▶ Task prompt
Copy the lines from the start of the records below through the line containing "You are a computer-use agent. The image", both included, and leave out the pictures.

==================================================

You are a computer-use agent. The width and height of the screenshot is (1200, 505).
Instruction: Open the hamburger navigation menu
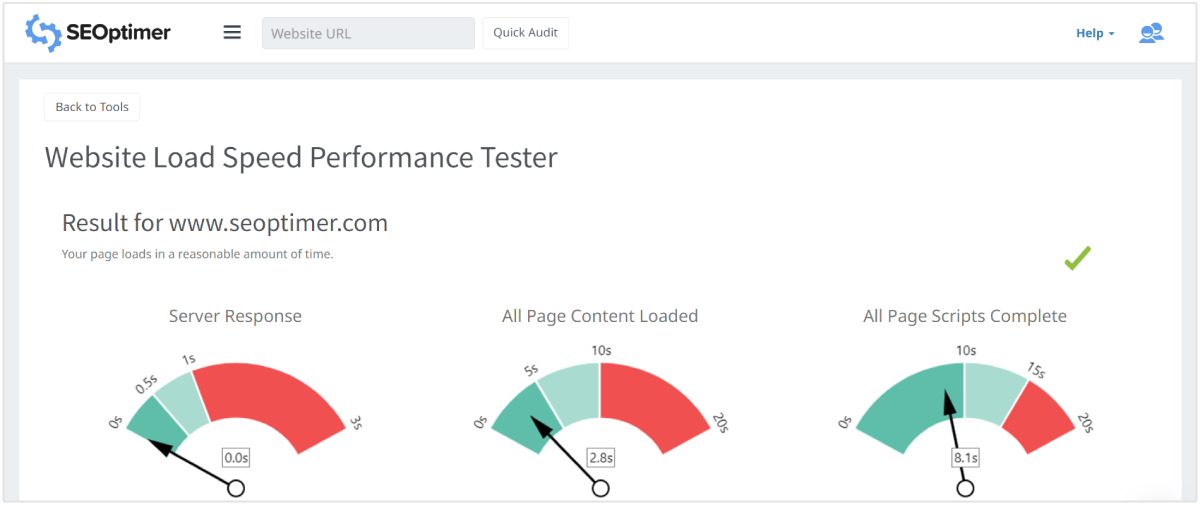232,32
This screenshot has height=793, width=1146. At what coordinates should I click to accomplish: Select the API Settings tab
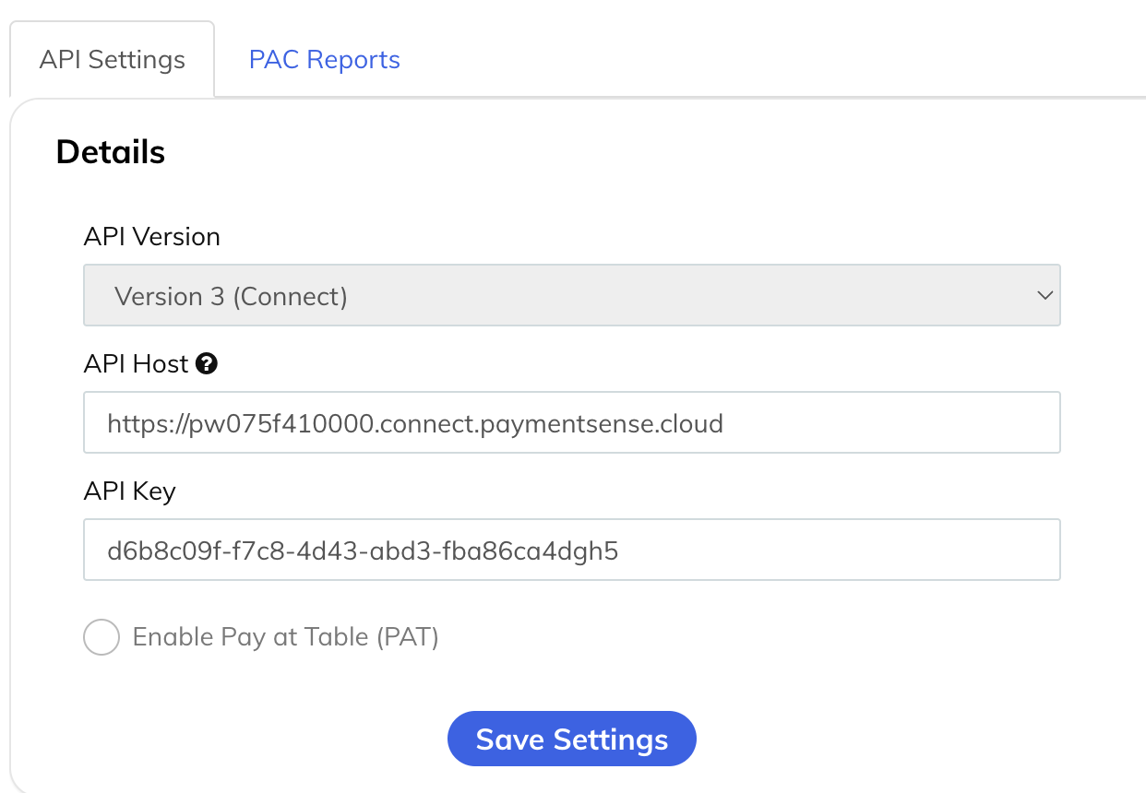click(112, 60)
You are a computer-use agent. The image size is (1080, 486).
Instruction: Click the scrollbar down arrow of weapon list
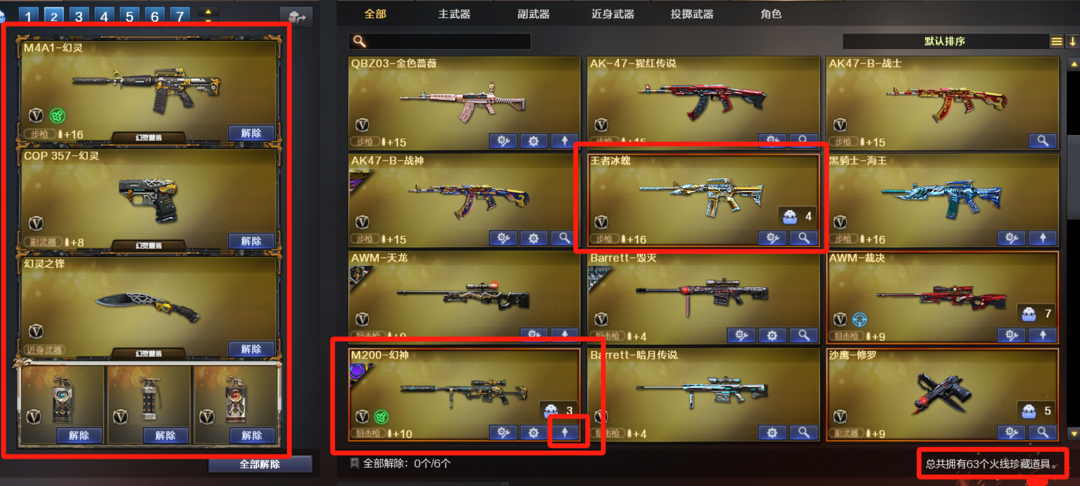coord(1072,434)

==================================================

▶ Response
You are a computer-use agent. The width and height of the screenshot is (1200, 505).
Instruction: Open the hamburger navigation menu
232,32
This screenshot has height=793, width=1146. At what coordinates should I click to accomplish: Select the API Settings tab
click(112, 60)
You are a computer-use agent. The image size is (1080, 486).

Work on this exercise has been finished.